The true total cost can be much higher since the apparent total cost of incentives, Rs 257 billion, assumes no tax evasion or leakage. "We all know that this is hardly the case. I therefore appeal to the financial community to be vigilant and take action." It is widely acknowledged that much of the local investment would have taken place without tax incentives in place.

"This simply means that we have rewarded investors at cost to state, and unconfirmed benefit to the end-users," Wickramasuriya said. "To make matters worse, the qualifying companies were typically larger organizations, and the benefits denied the smaller players allowed them to grow even more. An unnatural state of affairs in a nation where more than half of its GDP comes from more than 125,000 small and medium enterprises."

The BOI currently has 1,695 commercially active projects, exporting nearly US$2.5 billion a year, amounting to just over half of Sri Lanka's exports, and providing employment for 434,000 direct, and 651,000 indirect workers.
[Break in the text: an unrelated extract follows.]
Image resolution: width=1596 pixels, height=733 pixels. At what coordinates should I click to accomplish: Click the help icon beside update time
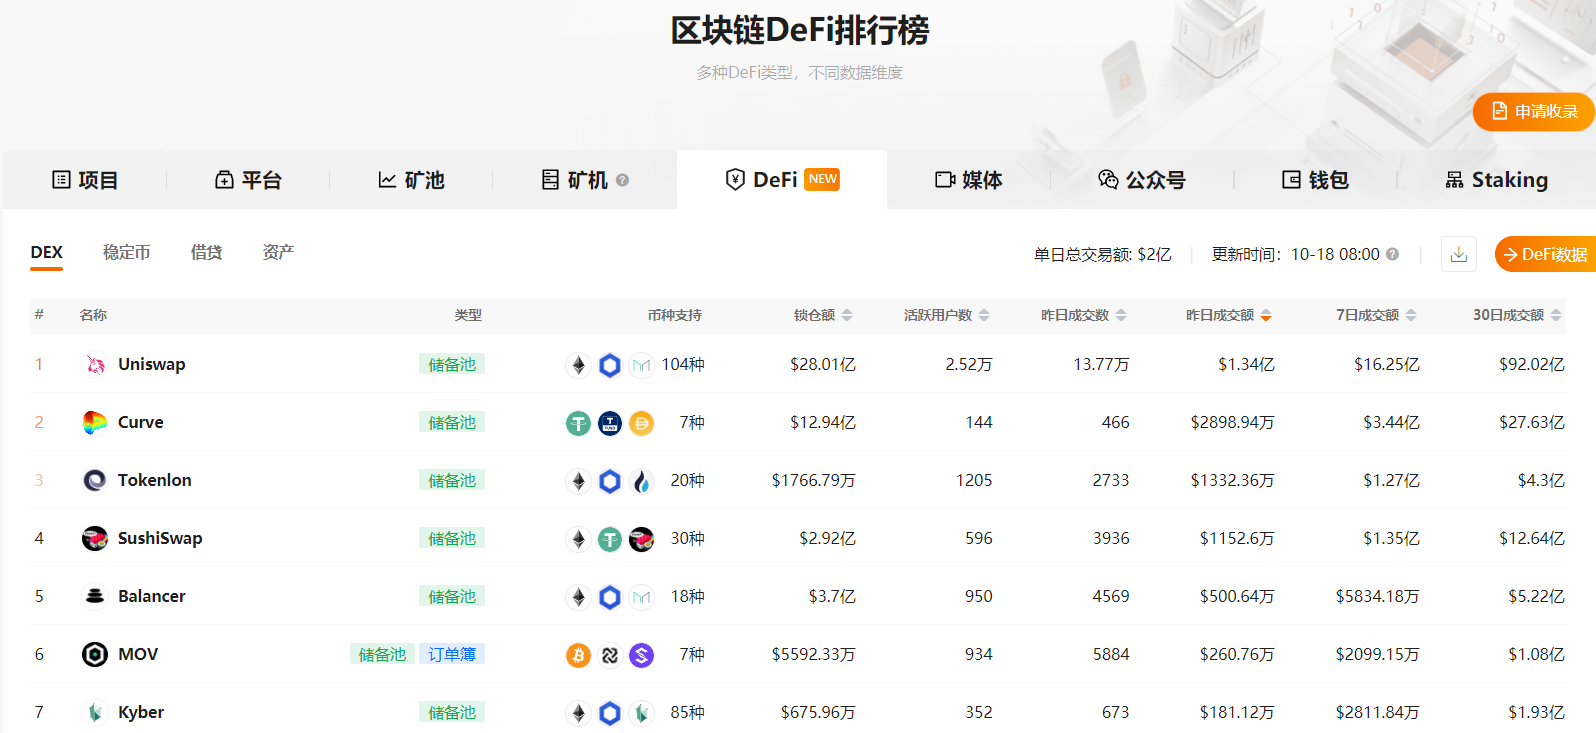pyautogui.click(x=1392, y=254)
Cumulative exports from 1978 to 2003 amount to Rs 2.25 trillion, in order to do which Rs 1.67 trillion worth of capital goods and raw material were imported, Wickramasuriya said.

The cumulative FDI realized to effect the above business is Rs 186 billion equivalent, which when combined with Rs 91 billion of local investment, totals Rs 277 billion. "We have analyzed the structure of our current tax incentives and found them to be wanting in both the areas of local investment promotion and FDI quality," Wickramasuriya said. "We have realized that the revenue losses to state they cause may be unsustainable for long-term economic growth, and have recognized the need to revise both the type and application of tax incentives offered if we are to achieve our development goals."

A regional comparison of economies in terms of their corporate income tax regime, revenue collection, and attracted investment shows that Sri Lanka is the worst performer by a good margin in terms of both revenue to GDP and efficiency ratio (defined as revenue to GDP divided by the standard tax rate, expressed as a percentage).

The countries sampled include Sri Lanka, Singapore, India, Indonesia, Malaysia, Philippines, Thailand and Vietnam. "The above discussion leads us to the clear conclusion that the general fiscal incentive regime Sri Lanka has practiced over the years may not have been in our best long-term interests," Wickramasuriya said. "We therefore need to use the benefit of hindsight to make the necessary rationalization."

Much study has been done to recommend different methods of tax incentives other than straight corporate income tax holidays and blanket duty exemption, and these should be evaluated carefully for the correct mix, possibly on a time variant sector-by-sector basis, he said.

Wickramasuriya also said Sri Lanka could consider "tax shifting" - lowering income taxes while raising taxes on environmentally or socially destructive activities. "This forces the market to tell the truth, and reflects the indirect cost to society of an economic activity," he said. "For example, a tax on coal would incorporate the increased healthcare costs associated with breathing polluted air, the costs of damage from acid rain, and the costs of climate disruption and ground water pollution."

Environmental tax reform is spreading, along with other forms of tax like congestion tax, Wickramasuriya said. "Introduced effectively by Singapore decades ago, London implemented it in early 2003. Since then, traffic in the city has been reduced by 24 percent, permitting freer flow, less pollution, and more revenue from public transportation mechanisms."

Other forms of such taxes include a stumpage tax in Bulgaria and Lithuania where anyone wishing to cut a tree would have to pay a tax equal to the value of services provided by the tree. "This will force the market to decide, as forest services may be worth many times more than the timber or pulp, which will in turn encourage wood and paper recycling."